▶ **Exercise requirements**
Your output should be the lines below from the one holding "Where should I click to: Click the" through the one holding "Click the scissors split tool", transcribed exactly, with no pictures.

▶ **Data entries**
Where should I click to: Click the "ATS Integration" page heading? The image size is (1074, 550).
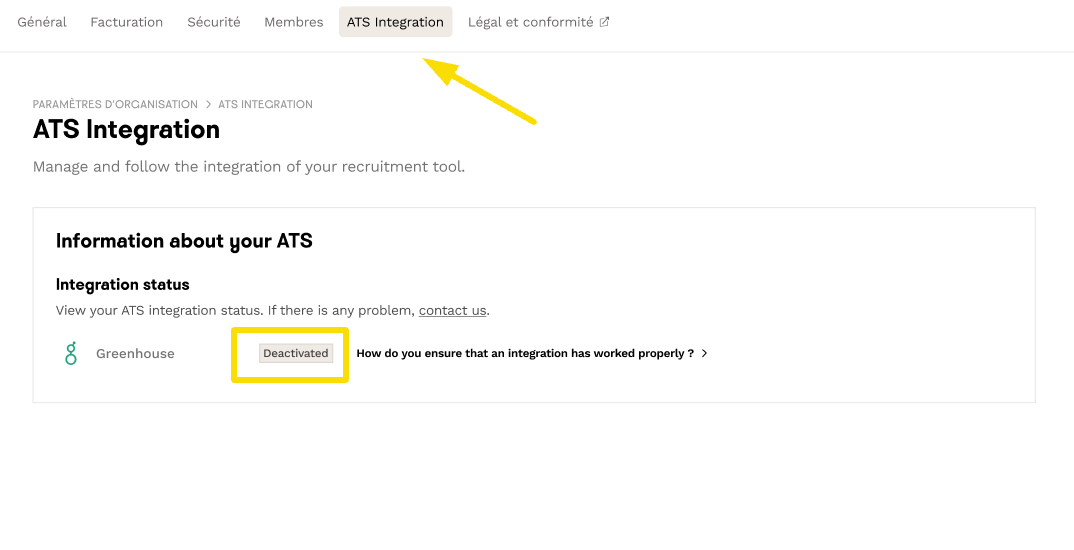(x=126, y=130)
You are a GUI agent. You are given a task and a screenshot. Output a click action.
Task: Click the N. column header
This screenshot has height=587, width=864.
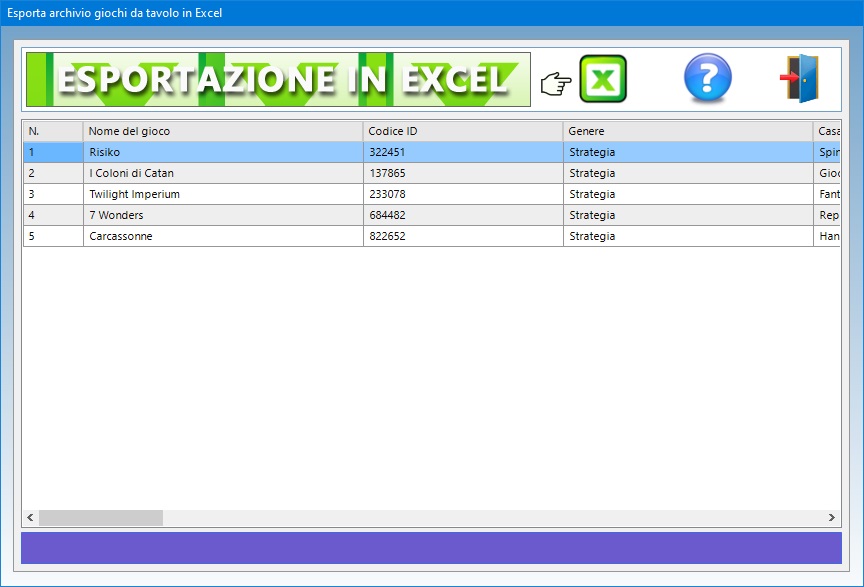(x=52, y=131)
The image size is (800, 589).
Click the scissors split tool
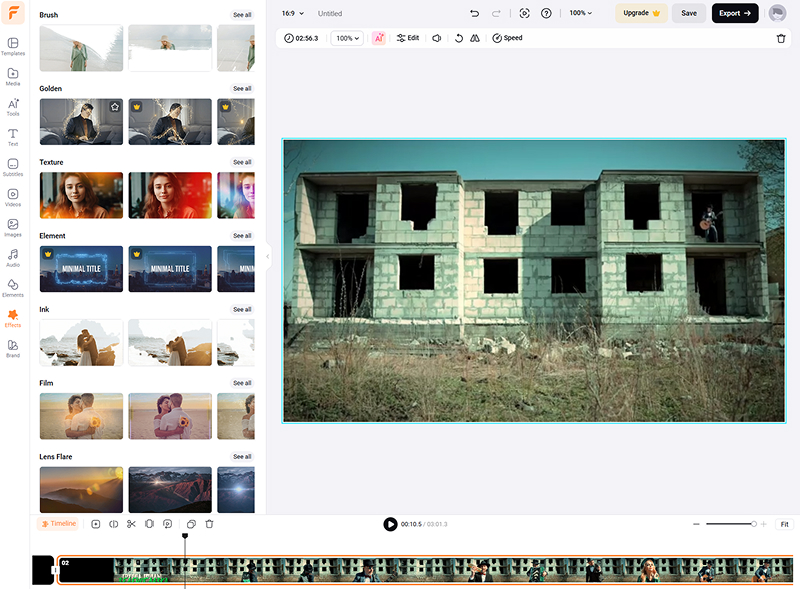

--

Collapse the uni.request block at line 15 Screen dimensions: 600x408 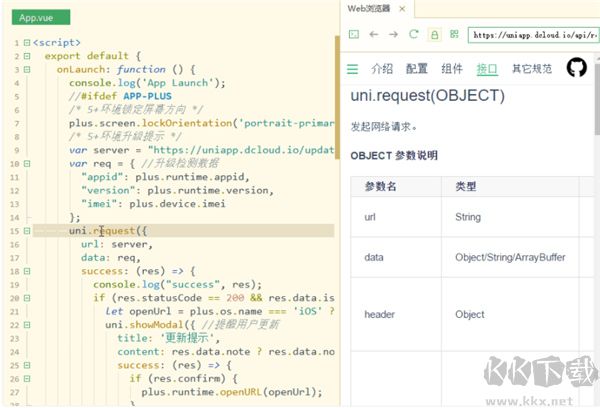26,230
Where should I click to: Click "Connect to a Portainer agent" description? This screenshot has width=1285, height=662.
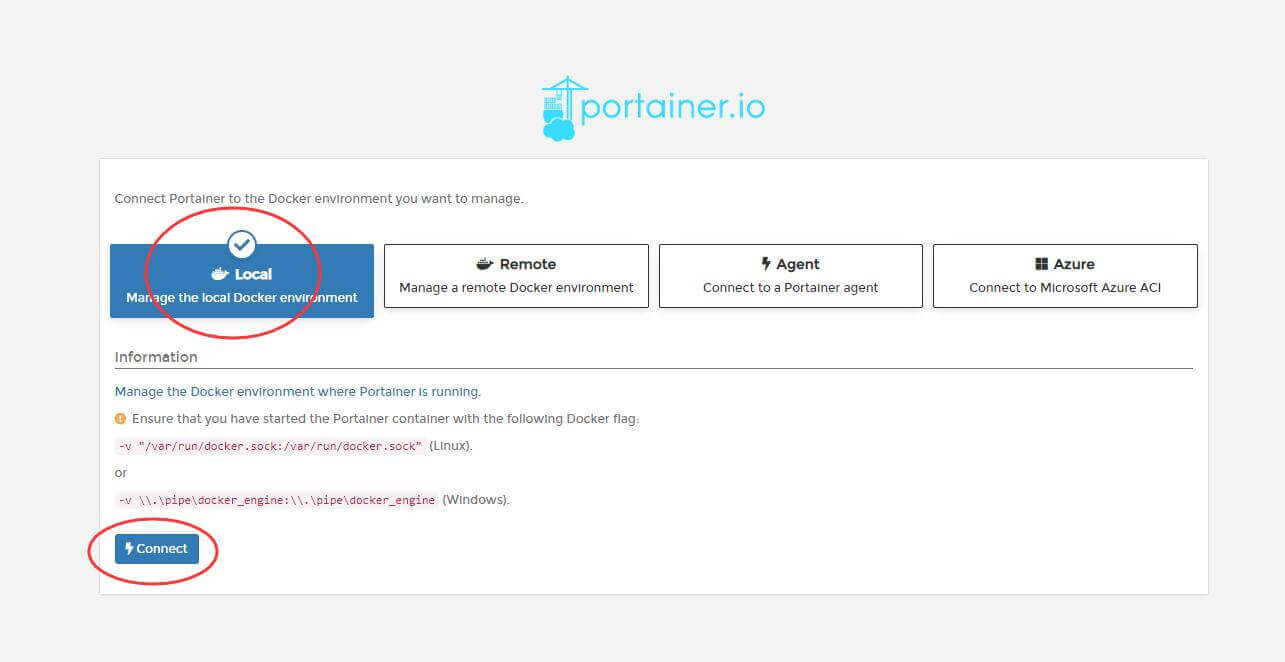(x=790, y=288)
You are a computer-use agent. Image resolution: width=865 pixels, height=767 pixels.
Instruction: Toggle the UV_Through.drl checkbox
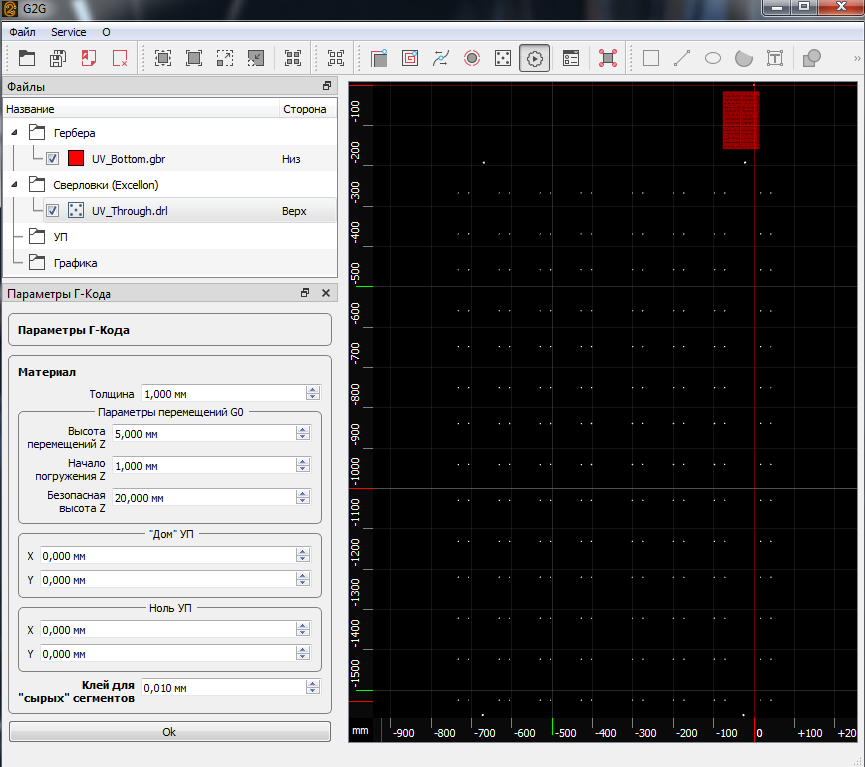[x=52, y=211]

---

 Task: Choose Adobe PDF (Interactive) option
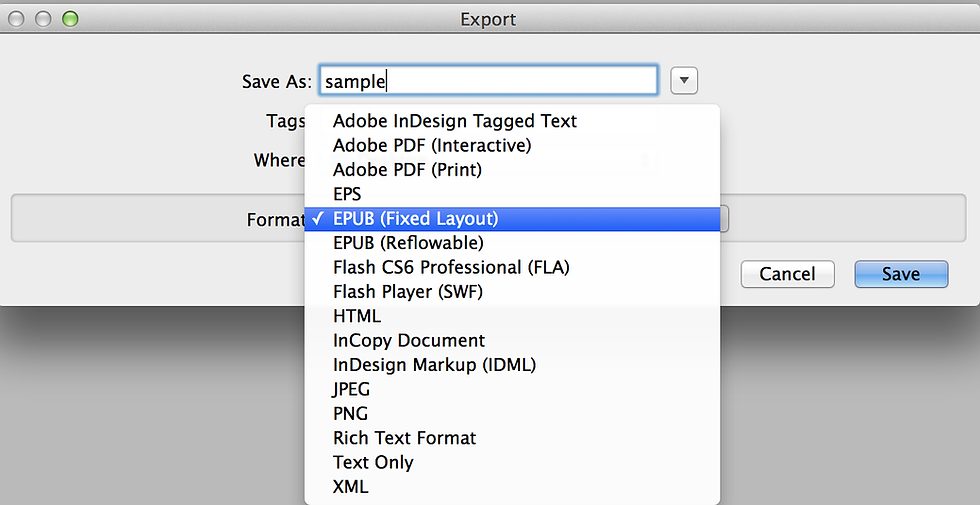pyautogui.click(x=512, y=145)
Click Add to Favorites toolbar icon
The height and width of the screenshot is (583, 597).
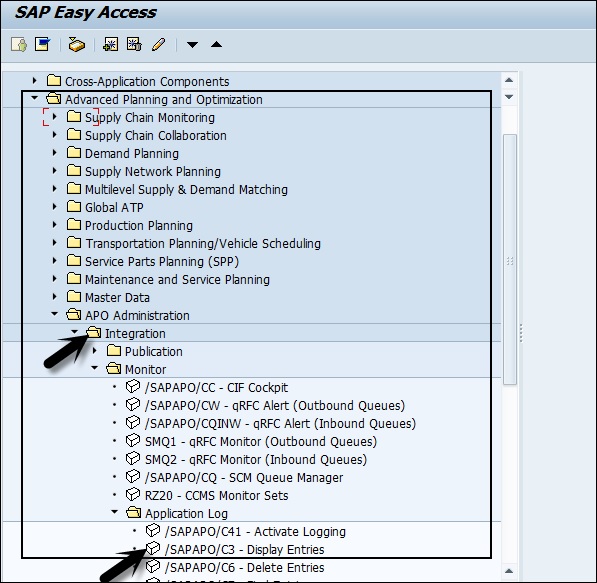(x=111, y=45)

▶ **Exercise answer**
Where should I click to: Click the "ATS Integration" page heading? The image size is (1074, 550).
(x=126, y=130)
You are a GUI agent. You are given a task and a screenshot. Output a click action.
Task: Click the N. column header
This screenshot has height=587, width=864.
(x=52, y=131)
The image size is (800, 589).
Click the scissors split tool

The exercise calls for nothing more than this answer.